= Task instructions =
Filter these entries down to lines holding "agent".

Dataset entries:
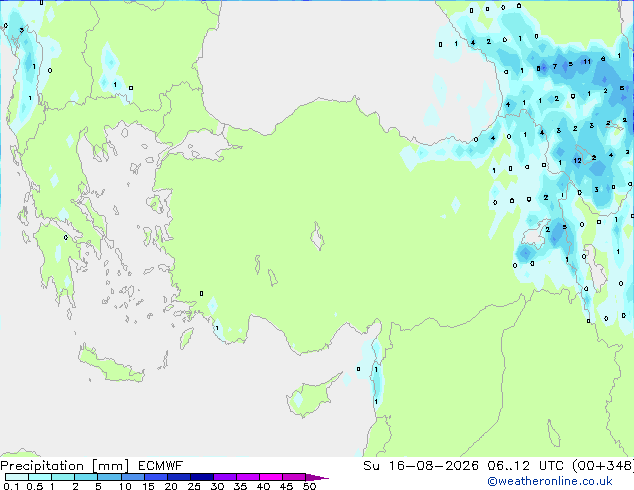Click the island of Crete on the map
The image size is (634, 490).
click(110, 365)
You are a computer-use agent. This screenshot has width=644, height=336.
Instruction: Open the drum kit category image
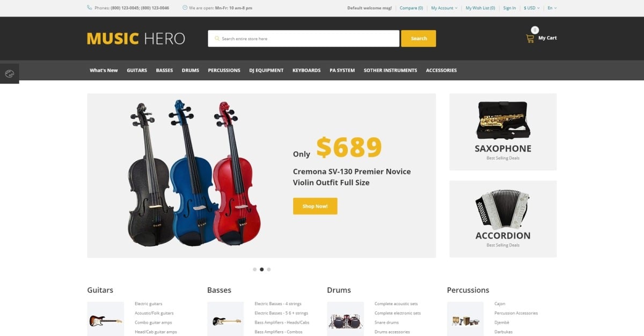345,320
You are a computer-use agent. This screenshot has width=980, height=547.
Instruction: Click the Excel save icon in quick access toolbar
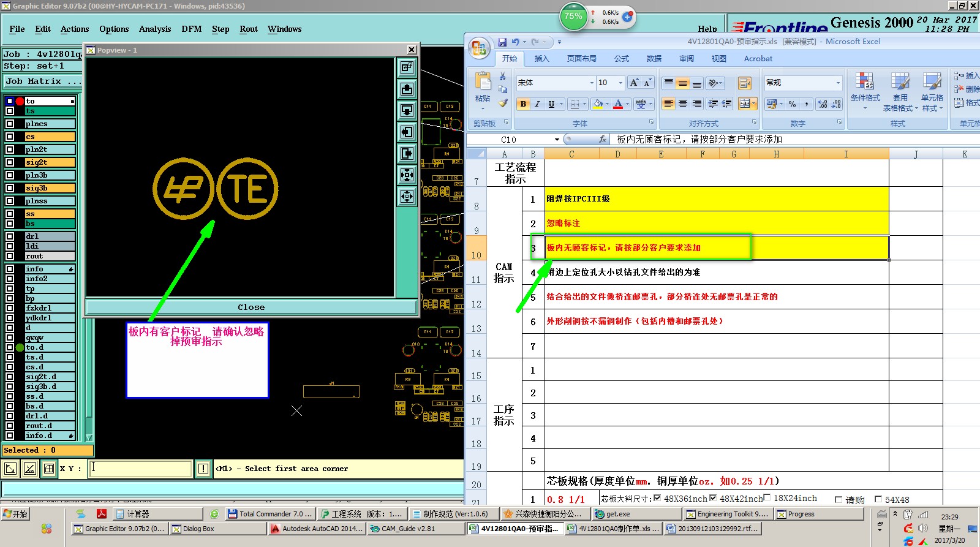[502, 42]
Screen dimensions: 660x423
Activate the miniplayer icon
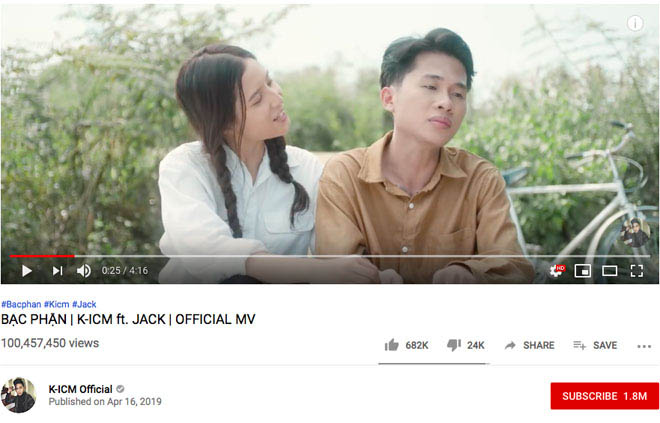(583, 271)
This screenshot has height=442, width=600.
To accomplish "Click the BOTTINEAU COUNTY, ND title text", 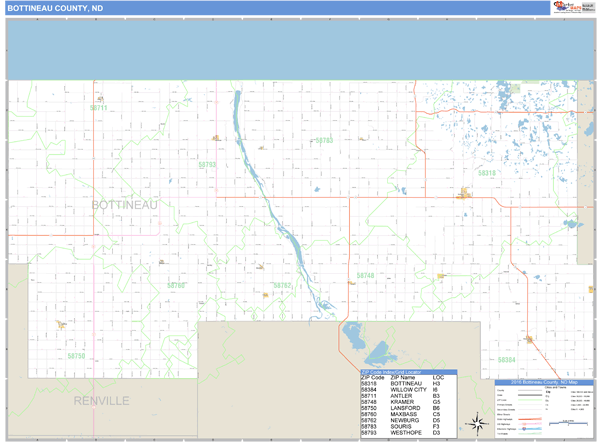I will [x=55, y=8].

= Task output =
You are a computer-use agent. This screenshot has width=644, height=336.
You are a computer-use agent. This screenshot has width=980, height=547.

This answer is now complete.